My Nana – Narayan Rao Kulkarni

I never met my Nana as he passed on in a few months after I was born. I don’t know if he had a chance to see me.

All I know and heard about Narayan Rao Kulkarni, my maternal grandfather was through my mother, her brothers. I have a very very vague memory of Kalanidhi Photo Studio itself. Soon it was gone and decadence began.

It seemed like an end of an era as grief and regret was highly palpable. None in the family could hold on to the extraordinary legacy he had left behind. It was a terrible fall from pinnacle and grace for Kalanidhi Studio as museum pieces started vanishing, the family which lived in the same premises had to move to a very small one room space.

Yet my younger uncle did manage to hold on to whatever he could. The siblings were estranged so we had no clue what he had been able to save. Narayan Rao Kulkarni was like the pivotal centripetal force and with him gone, it is but natural, things just flew apart.

It was thanks to the internet, I managed to connect to them after finding my cousin through LinkedIn. They had moved to Bangalore. It was during our first visit there that I actually saw what was left behind of the glorious legacy I had heard about. The collection was stunning with portraits of the stalwarts, studio assignments, heritage clicks and much more. It needed to be saved as it had documented an important socio-political cultural era between 1920s to 1970.

It took some more years before my uncle entrusted me with the responsibility of doing something about it as conditions of negatives and prints were deteriorating fast.

It took me another year to find courage to take a leap of faith to undertake this humongous archival work after interacting with many experts including Romila Thapar.

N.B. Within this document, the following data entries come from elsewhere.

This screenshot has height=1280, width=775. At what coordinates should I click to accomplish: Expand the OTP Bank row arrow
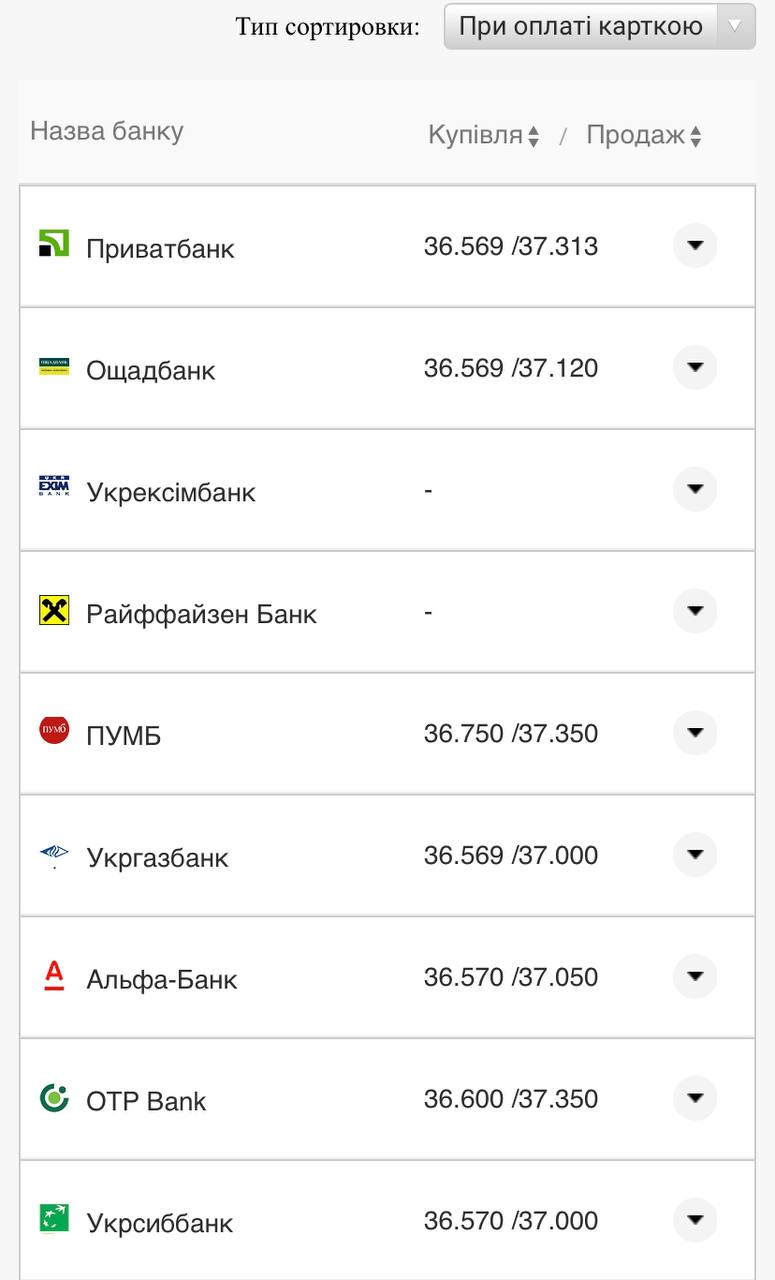[x=695, y=1098]
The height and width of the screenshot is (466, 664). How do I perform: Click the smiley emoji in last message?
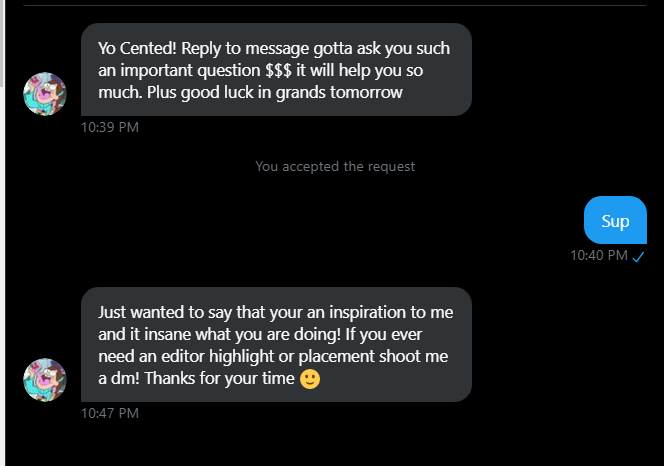click(310, 381)
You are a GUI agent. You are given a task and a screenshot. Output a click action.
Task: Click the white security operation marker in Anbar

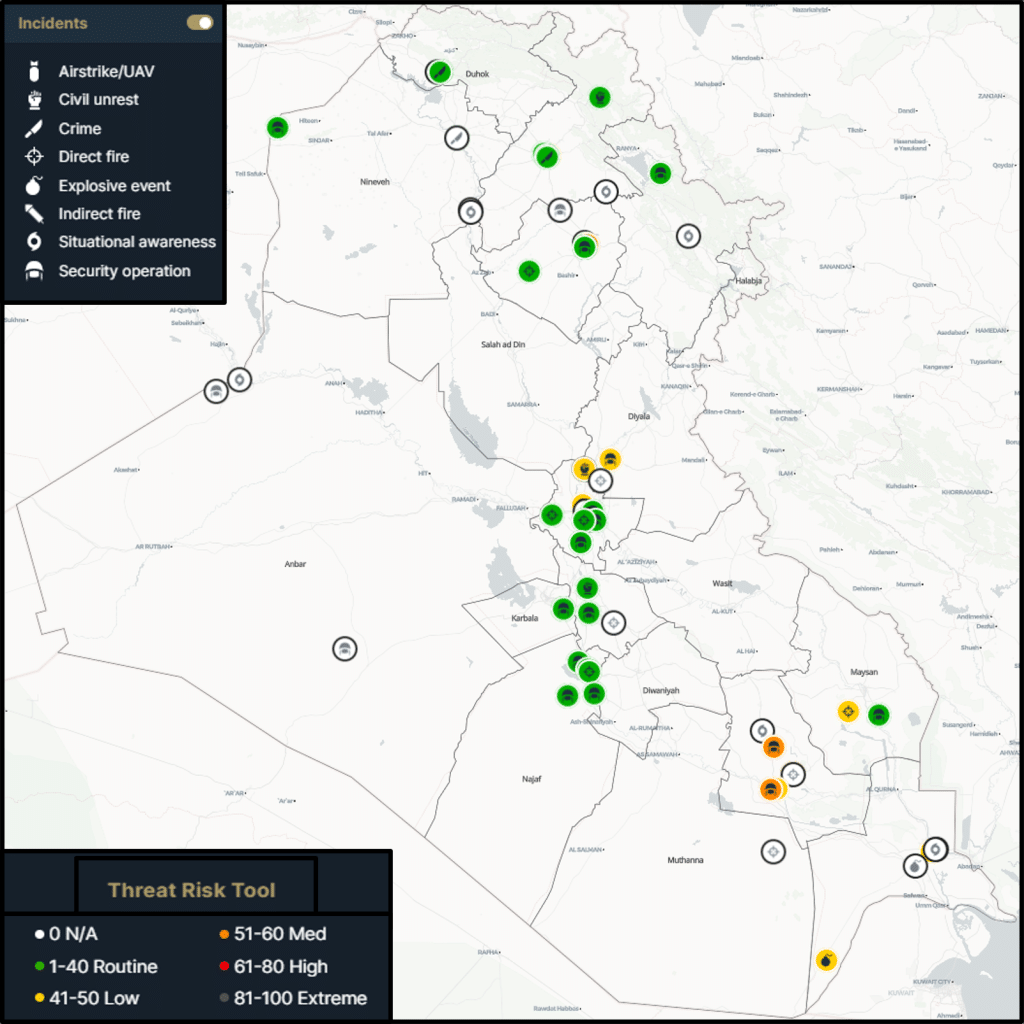[345, 649]
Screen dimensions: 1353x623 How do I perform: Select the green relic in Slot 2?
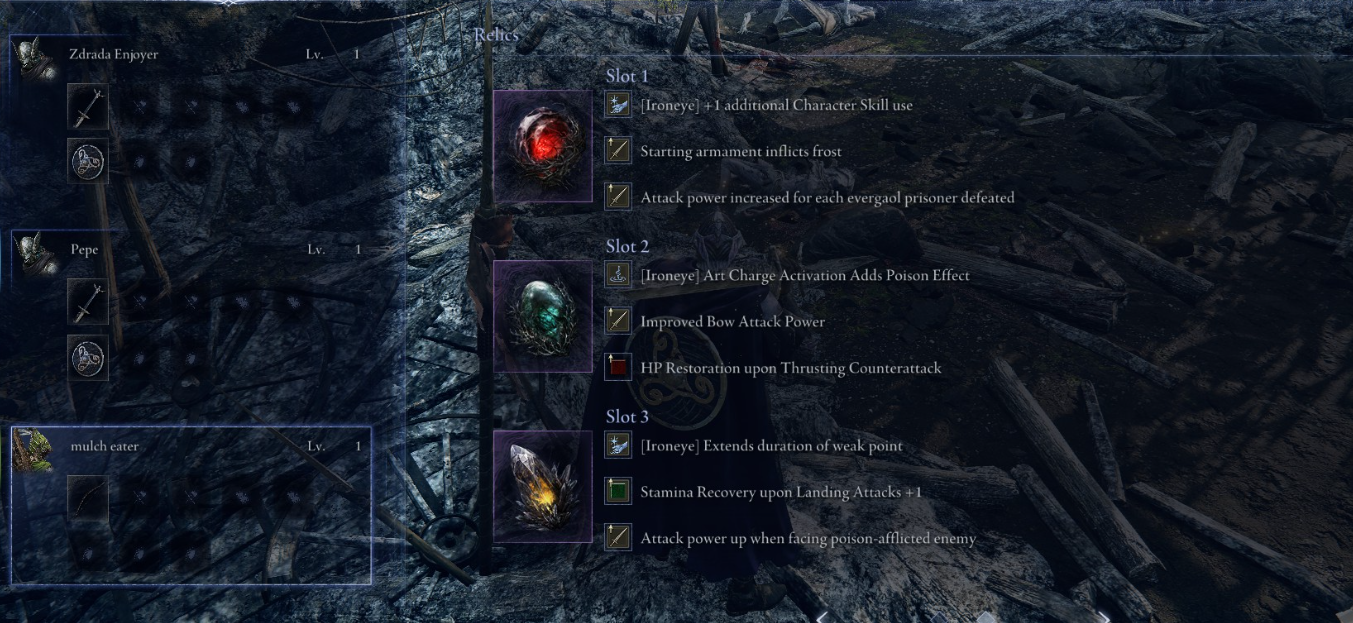(543, 316)
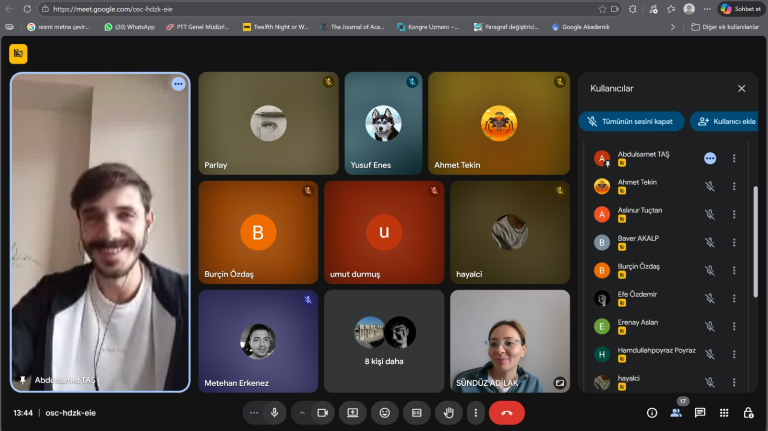Toggle the microphone in the bottom toolbar
The height and width of the screenshot is (431, 768).
pyautogui.click(x=274, y=412)
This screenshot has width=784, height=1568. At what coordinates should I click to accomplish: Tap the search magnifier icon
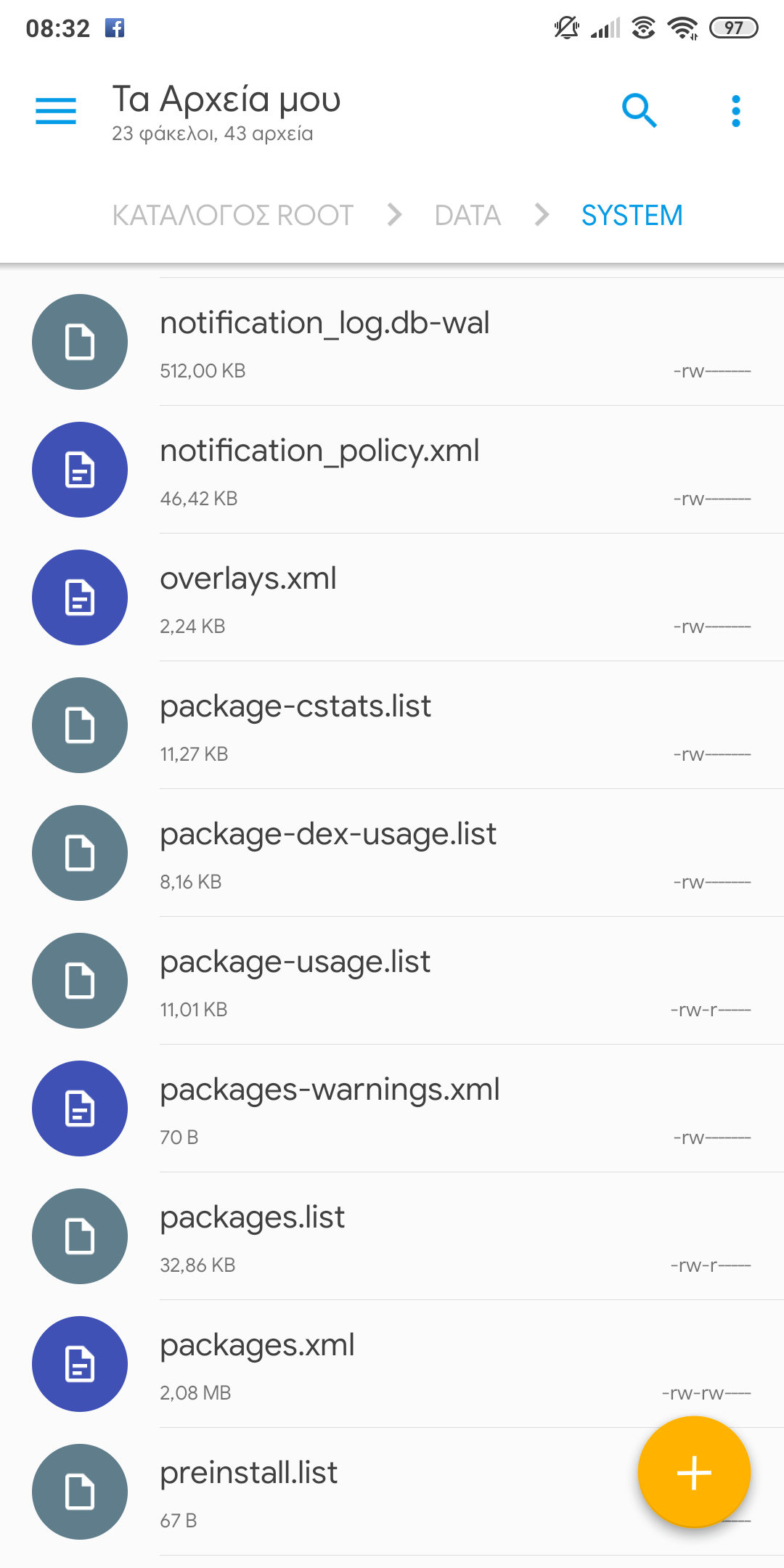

I have moved cities to be able to do this work. I often find myself standing at his place, being a maverick like him. He was a museum and art collector too so his works certainly deserve to be preserved, restored and digitised for posterity. His extraordinary work might help future historians, photographers and researchers.

Hence the endeavour to piece all together – his journeys, his works and his experiences. I want to know my Nana through this journey of archiving.